Semaine Vétérinaire n° 1537 du 26/04/2013
 

Parasitologie

Actu

SANTÉ ANIMALE

Charlotte Devaux

La seconde conférence en ligne sur les maladies vectorielles canines, organisée par Bayer, a eu lieu le 17 avril à la suite du 8e symposium Canine Vector-Borne Diseases qui se tenait à Saint-Pétersbourg.

Traduite en plusieurs langues, l’objectif de cette webconférence était d’informer les vétérinaires du monde entier sur les dernières connaissances en matière de maladies vectorielles. Elle a commencé par un rappel des caractéristiques de la leishmaniose canine, une maladie protéiforme qui présente des manifestations dermatologiques, oculaires ou générales telles qu’une épistaxis, une polyadénomégalie, une perte de poids et une splénomégalie. À la suite d’une piqûre par un phlébotome infecté, une réplication initiale du parasite intervient dans les macrophages puis, par une migration de ceux-ci, une dissémination a lieu dans tout l’organisme.

Beaucoup de chiens infectés ne développent pas la maladie

L’infection d’un chien reste parfois subclinique, ou entraîne une maladie bénigne, sévère ou fatale. Le passage de la phase subclinique au stade clinique peut s’effectuer à la faveur d’une immunosuppression ou d’une maladie concomitante.

Dans les zones endémiques, 13 % des chiens présentent une leishmaniose clinique. Parmi les 87 % restants, seuls 37 % sont négatifs à la sérologie et à la polymerase chain reaction (PCR). Beaucoup de chiens infectés ne développent donc pas la maladie. Dans ces régions, lorsque le chien présente des signes cliniques, un exemple de démarche diagnostique simplifiée est proposé, qui ne fait pas appel à l’analyse cytologique dont l’interprétation est complexe (voir schéma). Lorsque le titrage en anticorps est faible, le chien a pu entrer en contact avec l’agent, mais n’est pas forcément infecté. Il convient alors de rechercher une confirmation par PCR ou une séroconversion.

Un chien reste porteur, il n’y a pas de guérison histologique

Le traitement1 de la leishmaniose repose sur l’antimoniate de méglumine (75 à 100 mg/kg une fois par jour ou 40 à 75 mg/kg deux fois par jour, par voie sous-cutanée pendant quatre semaines) ou sur la miltéfosine (une fois par jour par voie orale pendant 28 jours). Leur est associé l’allopurinol (10 mg/kg, deux fois par jour par voie orale pendant au moins six mois, selon la sévérité de la maladie, la réponse clinique et parasitologique, et la tolérance au médicament).

La majorité des chiens montrent une évolution clinique favorable après un mois de traitement. Dans le cas contraire, il convient de rechercher une coinfection via une autre maladie transmise par les vecteurs, ce qui arrive souvent. Les intervenants conseillent de toujours réaliser un frottis pour rechercher les hémoparasites. Cependant, même après un traitement anti-leishmanien fructueux, un chien reste porteur, il n’y a pas de guérison histologique. La quantité de leishmanies étant réduite, la probabilité de transmission diminue, mais les mesures préventives visant à réduire le contact avec le vecteur sont toujours conseillées.

En ce qui concerne le vaccin, du recul est nécessaire pour établir un bilan de son utilisation. Pour le moment, l’association entre la vaccination et un insecticide topique semble être la meilleure méthode de prévention.

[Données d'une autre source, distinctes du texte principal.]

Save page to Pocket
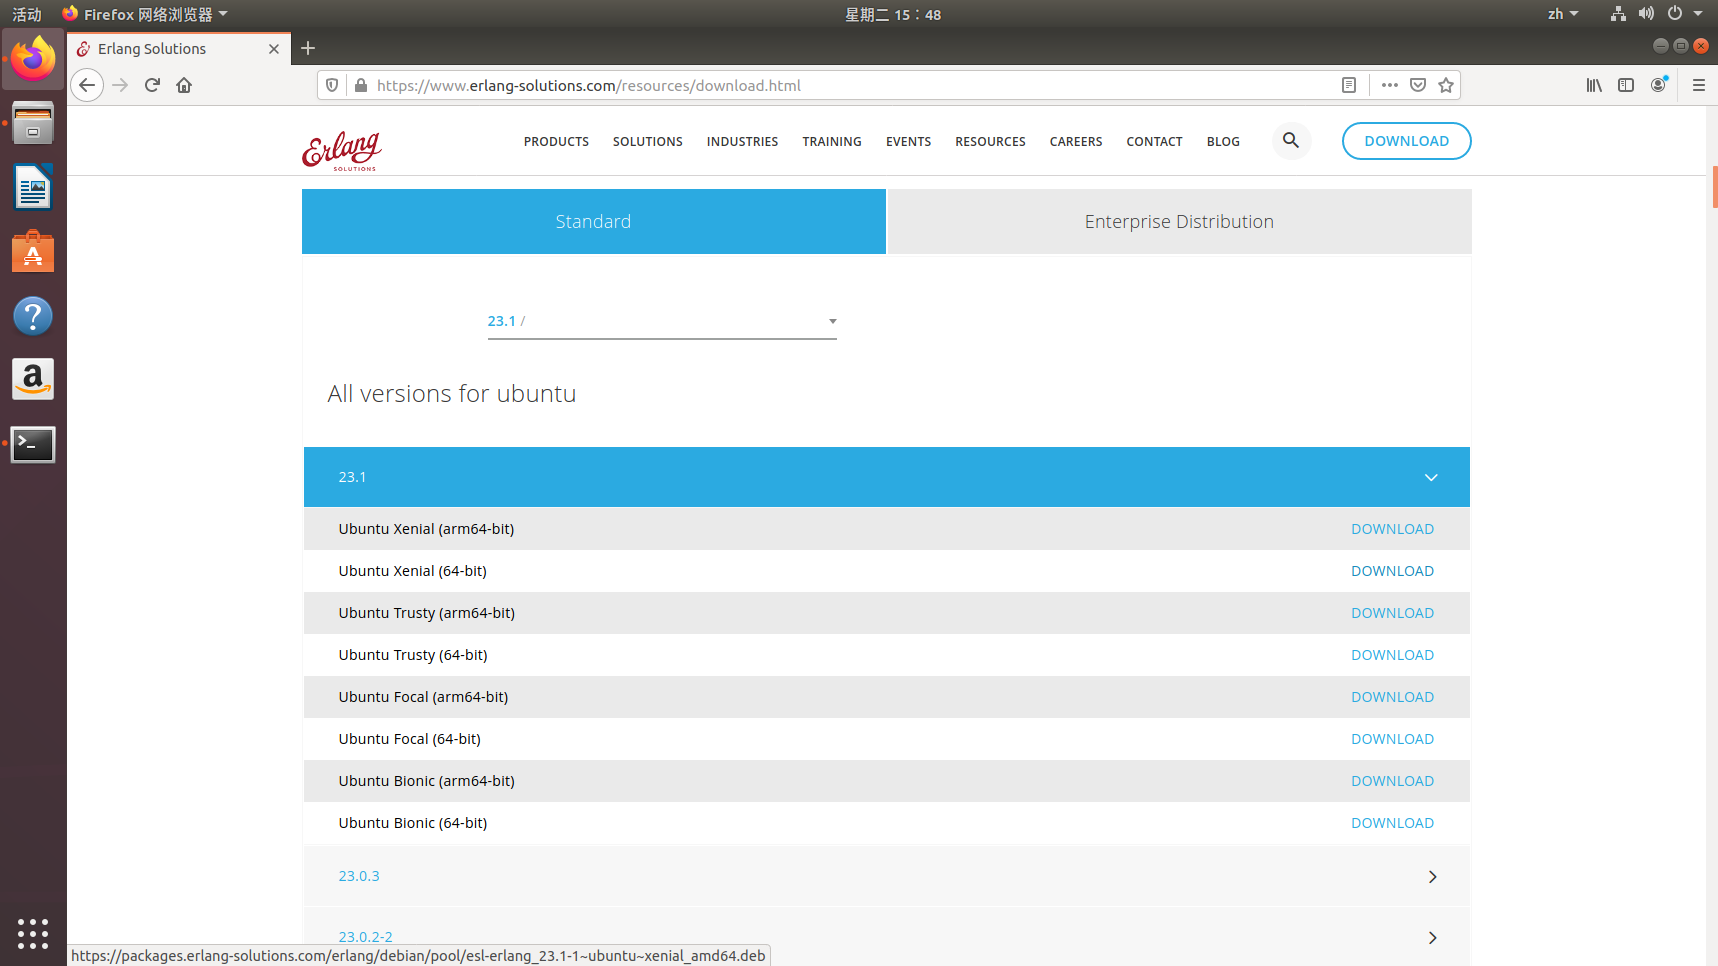This screenshot has height=966, width=1718. 1417,85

Pas de risque direct pour l’homme

Le risque de transmission à l’homme a aussi été abordé. Ce dernier n’est pas un bon hôte. Cependant, dans les zones endémiques (Espagne), des études retrouvent jusqu’à 11 % de leishmanies dans les tissus chez l’enfant et 52 % chez l’adulte. Dans les zones non endémiques (nord de l’Italie), 7 % des personnes étudiées présentent un test Western blot positif pour la leishmaniose. En Palestine et au Brésil, des cas humains ont pu être reliés à des cas canins. À Madrid, depuis 2009, un développement important des cas de leishmaniose humaine est observé.

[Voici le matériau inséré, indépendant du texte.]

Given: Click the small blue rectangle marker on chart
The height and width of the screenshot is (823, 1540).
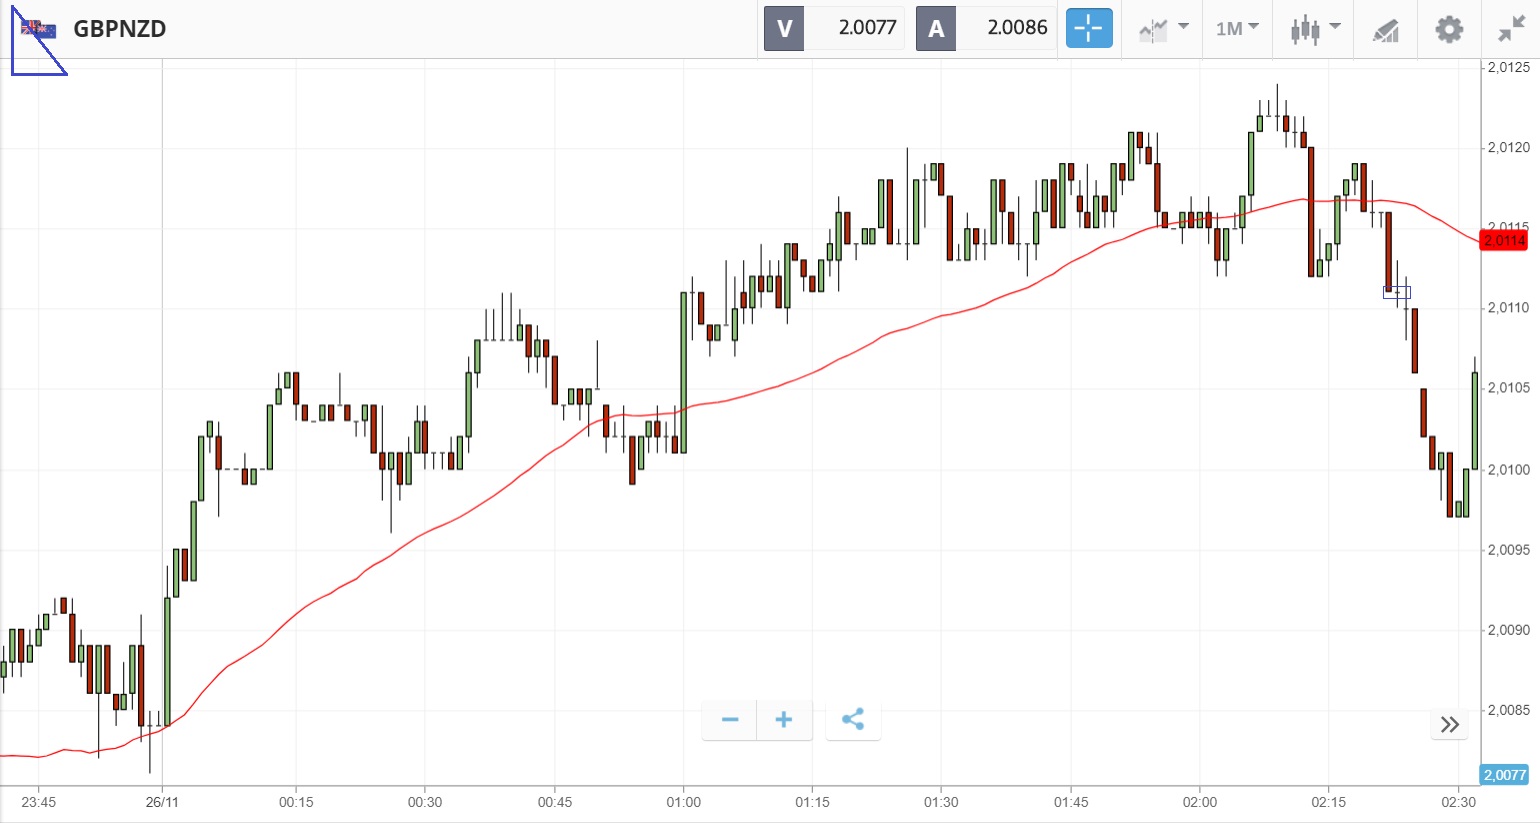Looking at the screenshot, I should coord(1397,292).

Cependant, il n’y a pas de risque direct de contracter la leishmaniose à partir d’un chien infecté. Un chien porteur constitue plutôt un risque environnemental pour la communauté. Plusieurs solutions sont à envisager selon le statut de l’animal : pour un chien “de famille”, un traitement et une prévention du contact avec le vecteur sont privilégiés, pour un chien errant, une euthanasie peut être envisagée.

  • 1 Source : Leishvet guidelines for the practical management of canine leishmaniosis.

L’atteinte des griffes serait observée dans quelque 50 % des cas de leishmaniose clinique.